The Practice Game!
byElizabeth Mattis Namgyel
When we do spiritual practice we need a goal. So what could be the goal? It could be so many things. Wakefulness is one goal, but what else? Compassion. Insight. Overcoming obstacles. Freedom from ignorance. So these are the goals, and it should be clear what we’re doing. It’s like when you get in your car to drive you need to know where you’re going. To understand why we’re doing this is extremely important. So we have a goal in spiritual practice.
And then the second one is rules. What are the rules in the practice game? Well there’s already rules that are naturally there, like cause and effect. How do we organize our life based on the way things work? If we’re tight and contracted and self-focused, cause and effect will manifest in a certain way. If we’re generous and open, then we experience the cause and effect of that. So all the practices that we do, or vows we make, they are the way we create rules in our lives based on cause and effect to support reaching our goal. Sometimes we do certain practices where we focus the mind or we visualize or, for example, practice bodhicitta. That is an incredible set of rules that help us navigate cause and effect in a way that brings us to a particular place. We could say path or method, but I like rules, because we don’t really have a choice in this matter. Cause and effect continues to function and we’re subject to it. So if we want to reach our goal, the rules are really dictated to us by this relational nature of reality which arises as cause and effect. So this is a big part of our practice game. How do we navigate that? How do we utilize that?
Then the third is feedback system. So life will give us feedback. I guess we could call that karma. We experience the result of our activities, how we move on the game board, of course, determines then, you know, the result of that, the continuous manifestation of that.
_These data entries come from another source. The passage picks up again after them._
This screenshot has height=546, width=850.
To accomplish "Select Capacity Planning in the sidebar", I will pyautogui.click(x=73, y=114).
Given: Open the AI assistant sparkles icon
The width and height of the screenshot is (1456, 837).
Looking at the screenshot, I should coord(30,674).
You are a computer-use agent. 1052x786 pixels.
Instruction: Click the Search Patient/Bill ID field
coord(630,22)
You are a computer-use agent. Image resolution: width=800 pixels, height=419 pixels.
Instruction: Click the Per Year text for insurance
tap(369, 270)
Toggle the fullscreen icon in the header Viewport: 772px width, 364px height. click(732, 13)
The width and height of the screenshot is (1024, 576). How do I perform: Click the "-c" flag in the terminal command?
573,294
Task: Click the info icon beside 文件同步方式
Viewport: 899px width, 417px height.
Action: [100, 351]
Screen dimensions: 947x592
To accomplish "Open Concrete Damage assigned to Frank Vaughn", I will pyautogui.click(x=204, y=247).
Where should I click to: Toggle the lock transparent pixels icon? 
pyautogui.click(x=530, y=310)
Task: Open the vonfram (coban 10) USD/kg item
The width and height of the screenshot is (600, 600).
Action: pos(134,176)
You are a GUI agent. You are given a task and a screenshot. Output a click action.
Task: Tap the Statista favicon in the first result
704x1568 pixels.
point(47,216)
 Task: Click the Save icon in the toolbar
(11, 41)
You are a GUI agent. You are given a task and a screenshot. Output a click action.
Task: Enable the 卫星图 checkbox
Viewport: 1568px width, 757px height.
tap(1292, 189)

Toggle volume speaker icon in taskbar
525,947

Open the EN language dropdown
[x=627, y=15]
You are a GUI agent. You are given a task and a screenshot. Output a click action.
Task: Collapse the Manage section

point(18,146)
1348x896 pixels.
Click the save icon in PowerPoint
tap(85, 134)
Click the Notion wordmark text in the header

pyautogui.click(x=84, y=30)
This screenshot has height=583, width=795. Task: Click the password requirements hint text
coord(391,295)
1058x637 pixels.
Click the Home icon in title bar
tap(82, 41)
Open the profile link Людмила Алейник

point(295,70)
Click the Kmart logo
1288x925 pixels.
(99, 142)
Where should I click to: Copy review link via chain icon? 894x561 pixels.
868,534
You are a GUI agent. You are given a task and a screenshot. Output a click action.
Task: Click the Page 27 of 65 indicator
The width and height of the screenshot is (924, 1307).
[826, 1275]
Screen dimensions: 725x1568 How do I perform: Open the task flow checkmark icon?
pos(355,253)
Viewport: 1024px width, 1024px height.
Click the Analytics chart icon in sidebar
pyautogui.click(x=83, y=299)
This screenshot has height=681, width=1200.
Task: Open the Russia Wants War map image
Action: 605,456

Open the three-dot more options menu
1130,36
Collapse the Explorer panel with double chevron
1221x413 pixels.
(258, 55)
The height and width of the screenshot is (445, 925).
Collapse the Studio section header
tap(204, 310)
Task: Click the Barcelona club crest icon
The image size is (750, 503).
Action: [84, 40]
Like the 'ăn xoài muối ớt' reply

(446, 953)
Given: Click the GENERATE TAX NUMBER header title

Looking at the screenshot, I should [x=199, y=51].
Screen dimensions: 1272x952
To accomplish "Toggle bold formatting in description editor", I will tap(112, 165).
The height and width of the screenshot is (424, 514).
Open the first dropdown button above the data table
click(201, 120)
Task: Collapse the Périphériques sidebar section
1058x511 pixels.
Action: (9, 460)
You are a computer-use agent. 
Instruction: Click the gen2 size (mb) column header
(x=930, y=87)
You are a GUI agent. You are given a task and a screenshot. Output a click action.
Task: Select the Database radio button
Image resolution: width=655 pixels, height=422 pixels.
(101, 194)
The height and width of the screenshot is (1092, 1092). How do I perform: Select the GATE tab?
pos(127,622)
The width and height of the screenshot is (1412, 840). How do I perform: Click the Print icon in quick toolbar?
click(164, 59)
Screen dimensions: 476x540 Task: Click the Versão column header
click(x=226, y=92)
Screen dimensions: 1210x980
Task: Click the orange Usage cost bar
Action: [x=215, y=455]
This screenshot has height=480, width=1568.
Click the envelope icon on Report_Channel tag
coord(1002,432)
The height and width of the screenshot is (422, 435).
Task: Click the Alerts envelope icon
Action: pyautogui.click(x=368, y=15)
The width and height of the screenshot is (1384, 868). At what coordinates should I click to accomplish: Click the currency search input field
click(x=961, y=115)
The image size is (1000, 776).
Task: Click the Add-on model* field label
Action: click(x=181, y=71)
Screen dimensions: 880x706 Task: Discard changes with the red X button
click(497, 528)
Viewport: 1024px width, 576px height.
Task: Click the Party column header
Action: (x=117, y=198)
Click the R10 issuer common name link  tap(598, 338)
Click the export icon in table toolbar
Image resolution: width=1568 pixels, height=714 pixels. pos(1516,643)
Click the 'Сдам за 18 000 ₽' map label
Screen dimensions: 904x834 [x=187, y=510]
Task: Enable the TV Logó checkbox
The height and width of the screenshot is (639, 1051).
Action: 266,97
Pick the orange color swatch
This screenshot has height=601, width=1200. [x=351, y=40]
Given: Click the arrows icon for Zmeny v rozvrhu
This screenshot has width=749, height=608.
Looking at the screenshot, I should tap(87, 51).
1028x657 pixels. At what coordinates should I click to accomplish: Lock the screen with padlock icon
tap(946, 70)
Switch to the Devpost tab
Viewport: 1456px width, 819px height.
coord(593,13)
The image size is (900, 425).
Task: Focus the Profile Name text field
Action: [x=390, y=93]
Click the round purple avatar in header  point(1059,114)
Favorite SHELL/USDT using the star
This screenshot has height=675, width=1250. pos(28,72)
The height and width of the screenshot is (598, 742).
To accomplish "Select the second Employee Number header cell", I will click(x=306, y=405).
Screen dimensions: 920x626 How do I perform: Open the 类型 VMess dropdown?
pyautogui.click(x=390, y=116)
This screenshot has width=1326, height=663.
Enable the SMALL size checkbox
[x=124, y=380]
And then voluntary participation, practice. Like Rinpoche was saying; are we going to take it on as a challenge or not? Are we going to challenge our ignorance? This is a choice. It’s voluntary. So the intensity with which we volunteer will determine how good we get at this. So the path is quite a serious type of play and there’s a lot at stake for us in the practice game, whether we’re going to walk though our life ignorant of cause and effect and how it works and whether we’re going to be able to get to where we want to go. Are we going to wake up? Are we willing to wake up? Are we really, do we, are we going to really volunteer, volunteer participation? Are we really going to do this? This is very much a choice. So it’s very powerful, I think, to look at it in this way. It’s very empowering, I think, in that way.
So what we’re talking about then in the practice game is how to be in sane relationship with our world. What do we do with our experience that arises? Rather than being a feather in the wind, how are we going to navigate this and get to where we want to go? What are we playing with? We’re really playing with experience as it arises and there’s all kinds of rules and feedback systems that take place within that context. So at the same time, you know, how important it is to understand that there’s no truth to the path, to this game, this practice game, to the path. It’s a vehicle.
Like it says in Buddhist sutras: a boatman when rowing a boat across the river, after they get to the shore doesn’t carry the boat on their back and walk, continue to walk; the boat is a vehicle. The boat is a vehicle like the path is a vehicle for us. And in fact the path, this path, the Buddhist path or any path that we take each one is just one of infinite possibilities. So we might say, “Oh, we are Buddhist or we are all on the Buddhist path,” and in many respects we are in the Sangha or in the community and we do have these brilliant methods, these brilliant practices to utilize. But at the same time, everybody’s path is completely different because in a momentary way, every moment we have to make choices. That’s our path. So the path is momentary and personal, an individual thing. How will we move our pieces each moment? How incredibly important that is, and yet it’s such an illusion too, you know?